The existing East Thames crossings are three of the worst traffic bottlenecks in the country. The Dartford Crossing strains to carry 150,000 vehicles a day, far beyond its design capacity. The queues and congestion are such that the Highways Agency describes it as the least reliable section of the strategic road network nationwide.

As for the Blackwall Tunnel in East London, vehicles attempting to get through the tunnel in peak periods take an average of 19 minutes to crawl along the mile final approach. Opened in 1897 for carriages, the tunnel has dangerous height restrictions and bends – put in to stop the Victorian horses from bolting – which lead to accidents and closures virtually every day.

No one is gripping this crisis. The story is instead one of farcical prevarication. A new bridge between Newham and Greenwich at Thamesmead-Beckton was first seriously proposed in 1979, before being subjected to inquiry, redesigned, subjected to another inquiry, given the go-ahead in 1991, cancelled in 1993, re-proposed in 2002, subjected to a public inquiry in 2005, and then finally cancelled again in 2008 – for short-term political reasons – by the newly-elected mayor of London Boris Johnson. Instead, Boris erected his Emirates Air Line cable car, which carries fewer passengers in a day than the bridge would have carried every ten minutes.

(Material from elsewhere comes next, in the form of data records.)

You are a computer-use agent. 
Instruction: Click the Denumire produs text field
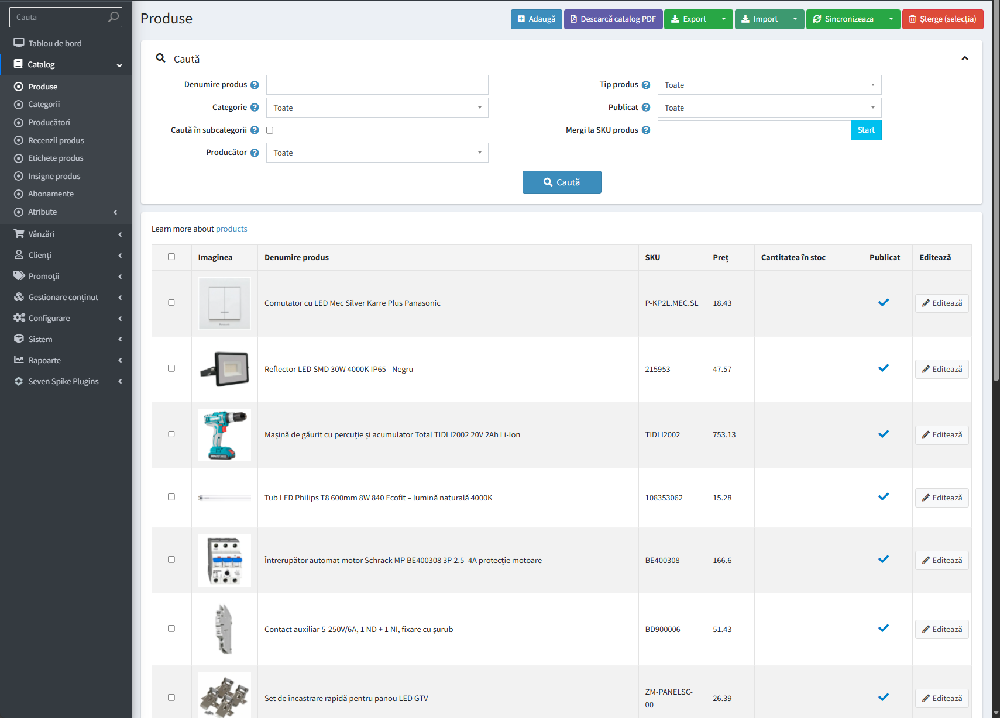coord(376,85)
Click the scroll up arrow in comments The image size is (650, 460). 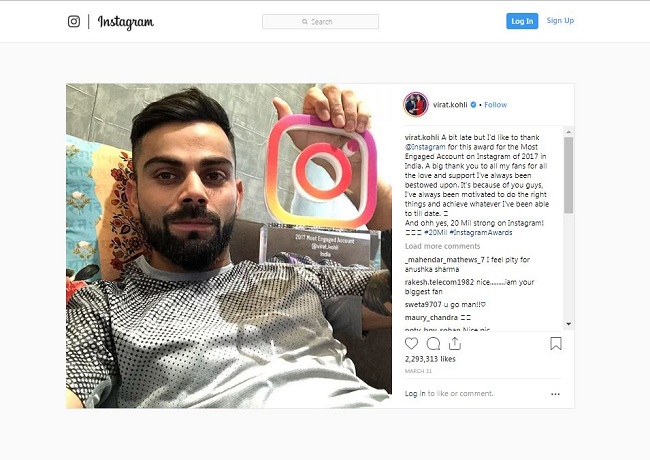[x=568, y=132]
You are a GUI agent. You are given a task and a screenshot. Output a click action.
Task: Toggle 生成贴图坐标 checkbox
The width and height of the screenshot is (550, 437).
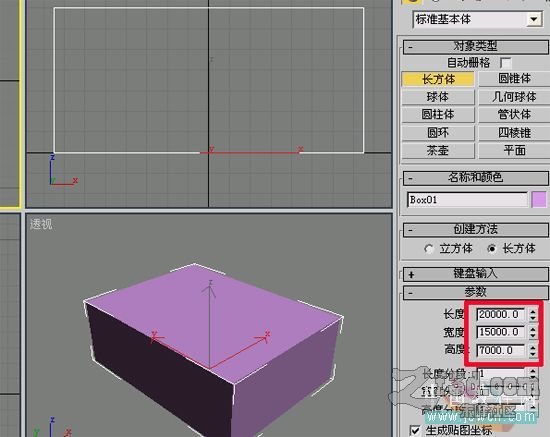[x=415, y=430]
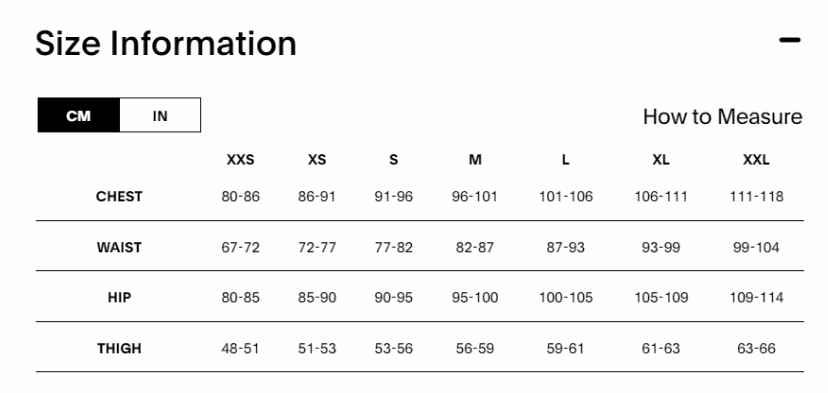828x393 pixels.
Task: Collapse the Size Information section
Action: pyautogui.click(x=790, y=40)
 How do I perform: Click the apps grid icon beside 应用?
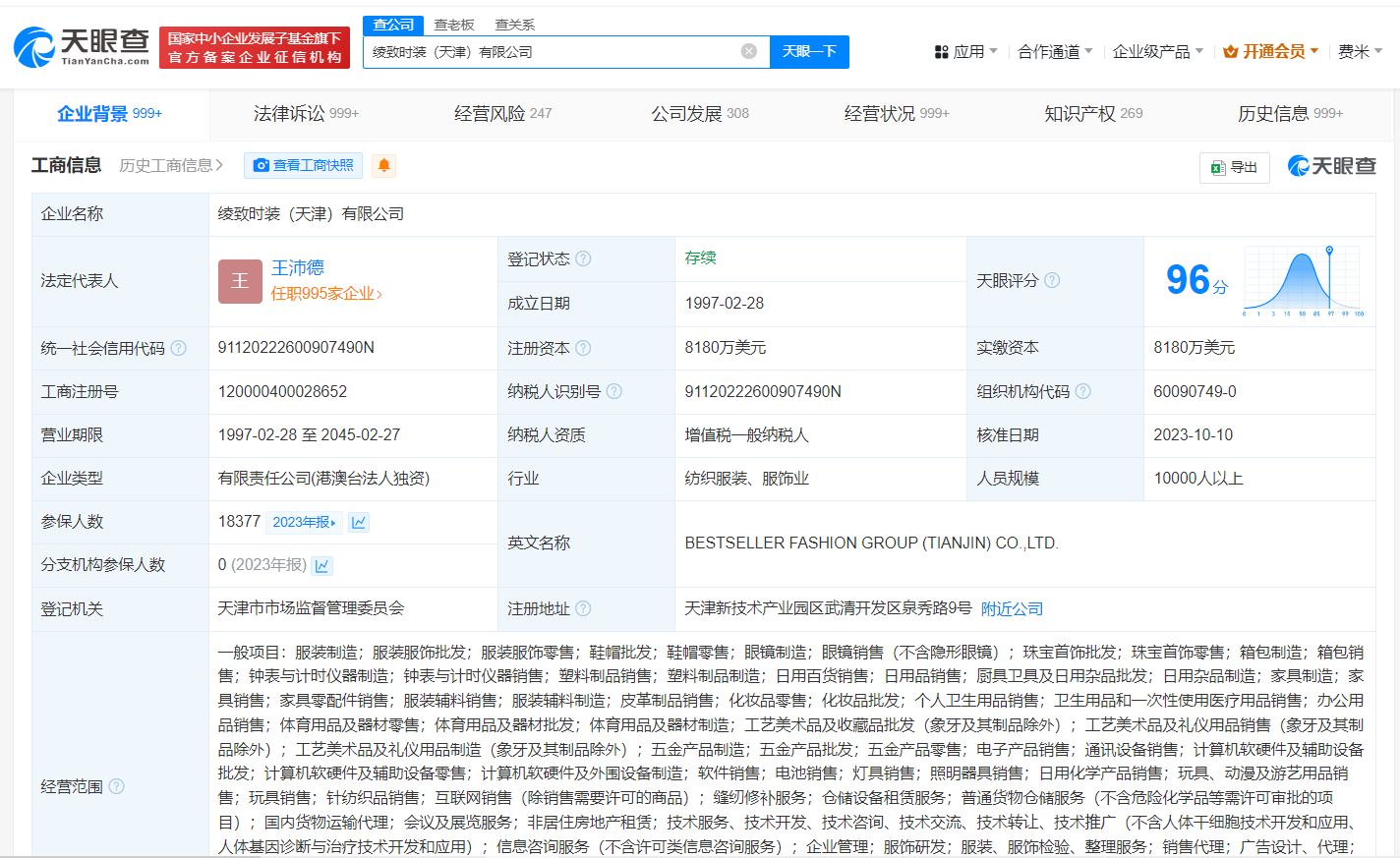point(941,51)
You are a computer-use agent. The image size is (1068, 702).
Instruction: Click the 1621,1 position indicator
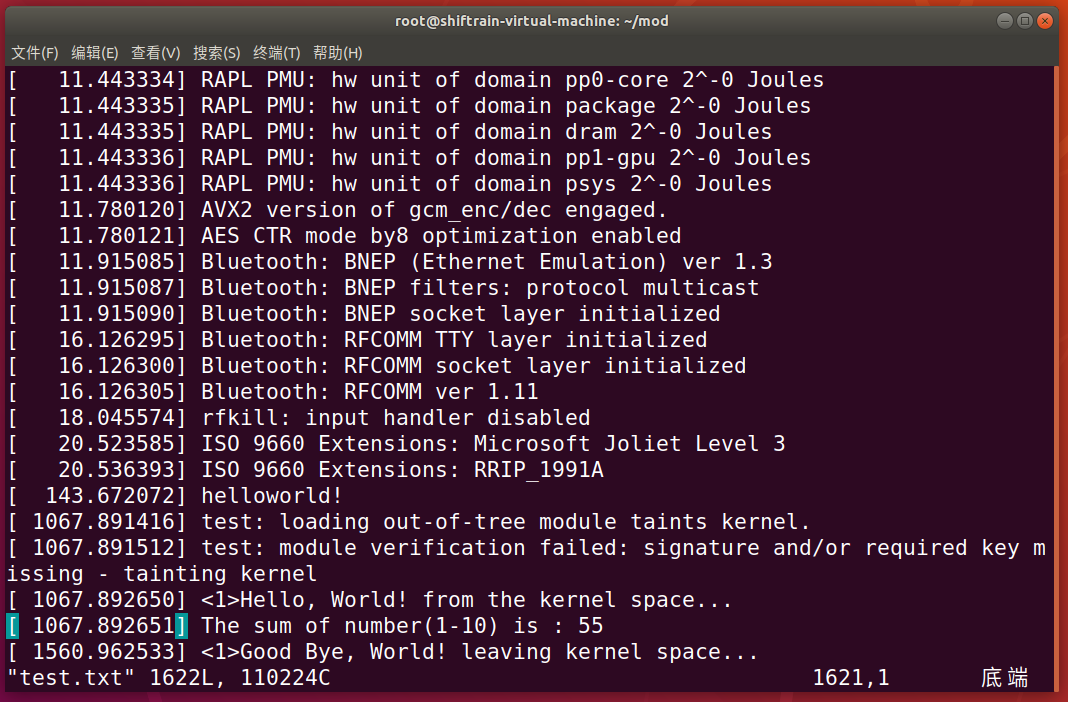click(x=851, y=677)
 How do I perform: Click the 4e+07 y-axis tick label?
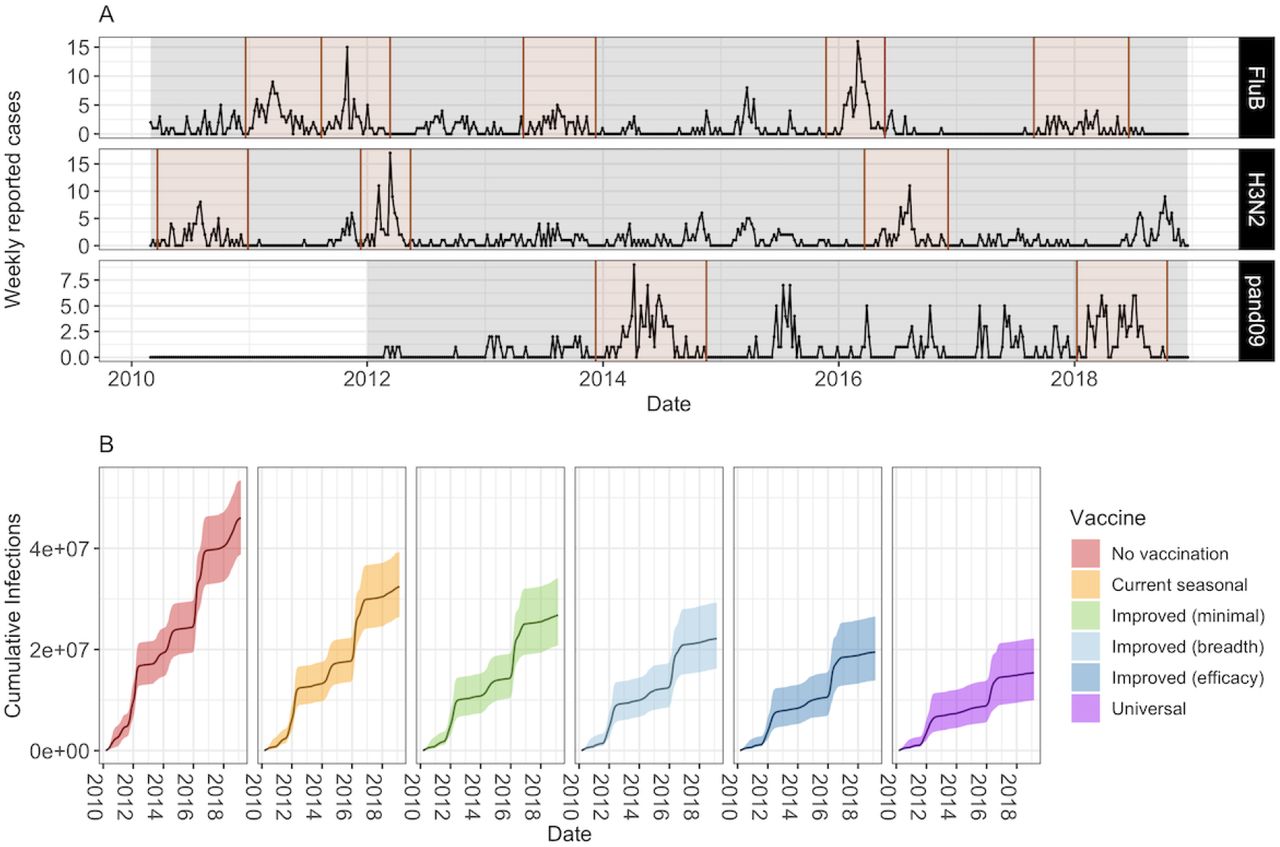coord(64,548)
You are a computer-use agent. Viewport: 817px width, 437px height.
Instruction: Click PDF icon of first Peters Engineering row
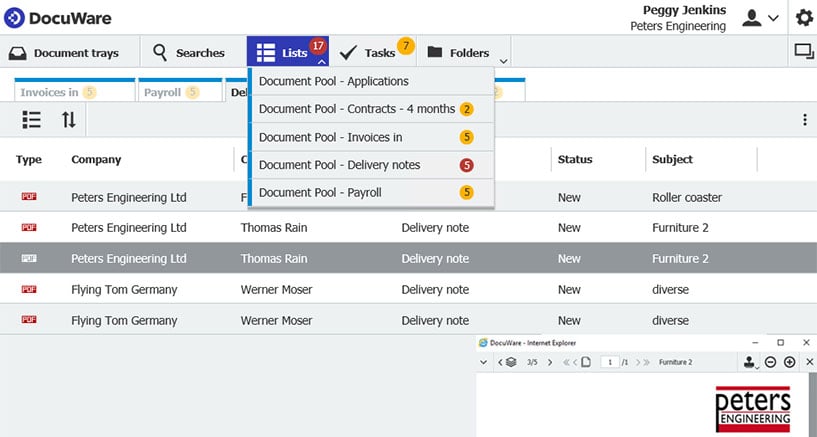[x=29, y=198]
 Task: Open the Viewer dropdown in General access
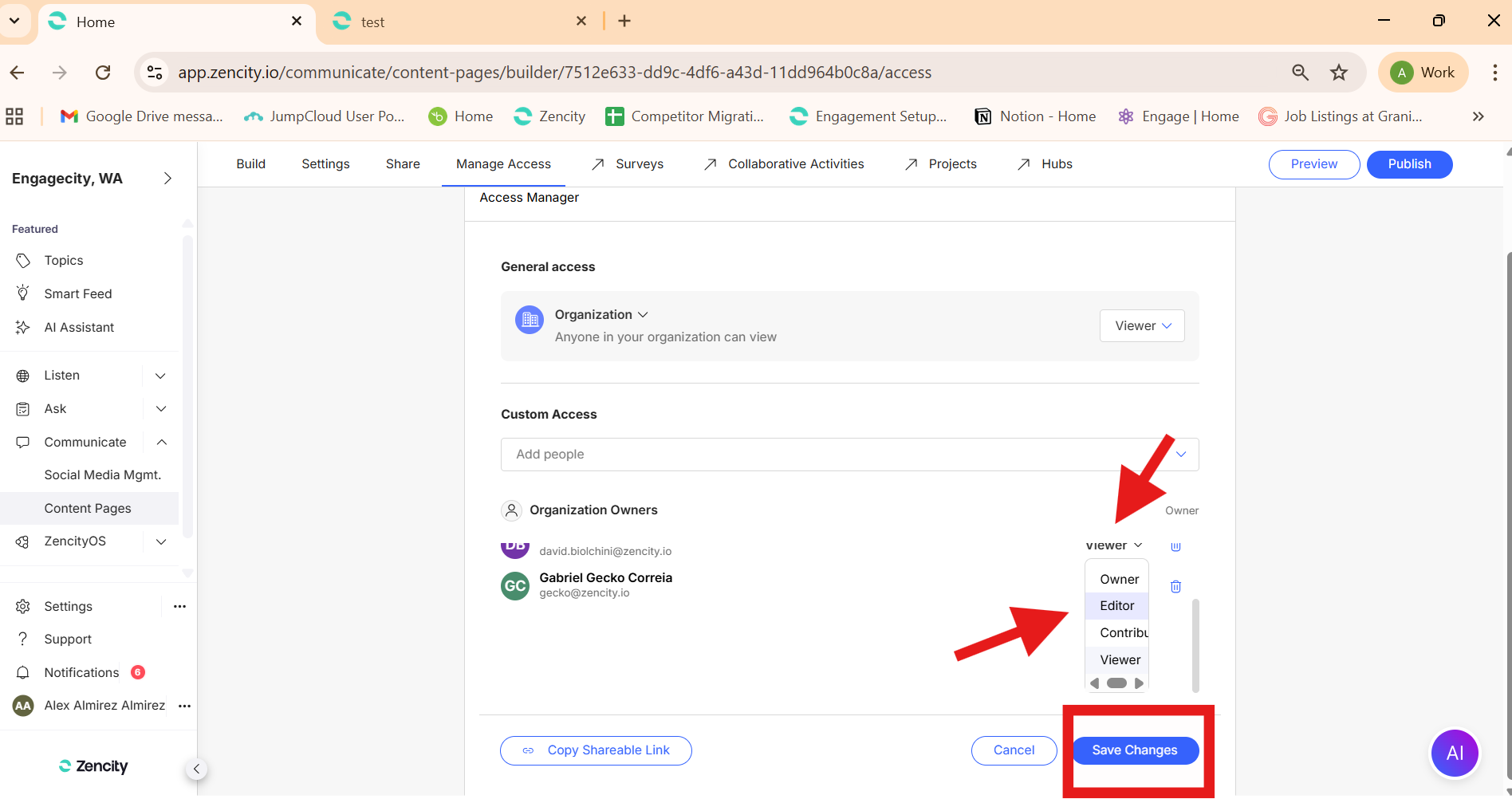coord(1142,325)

As for a new crossing to supplement the Dartford Crossing – which was completed 23 years ago – this is the responsibility of central government. The previous government published options for this crossing in 2009. Last month, the current government finally published the responses to the consultation, but only went as far as ruling out one of the three options. So four years of consultation has still not led to any action.

Beyond the inefficiency and delays, this lack of connectivity seriously impedes housing and other investment. Barking Riverside is one of many major housing developments effectively stymied.

In my view, this chronic impasse is unlikely to be resolved until strategic responsibility for promoting and managing new and existing East Thames road crossings is given by the mayor and central government to one body – a Thames Crossings Development Corporation. This would operate on the model of the highly-effective Docklands Development Corporation, which over its 25 year life largely created today’s Canary Wharf.

The development corporation would have dedicated powers to promote new East Thames crossings, grant them planning consent, and build and manage projects, within a remit set jointly by the mayor and by ministers. Since the development corporation would be solely dedicated to promoting Thames crossings, it would not be inert or constantly distracted, as decision-makers have been for the last two decades.

The corporation would attract private finance, repaid through tolling the new crossings (with tolls regulated by government). In a time of fiscal constraint, this is the only way to ensure that new crossings are not delayed by the Treasury.

It is time for bold action to bridge the Thames Chasm. A development corporation dedicated to the task is the way forward.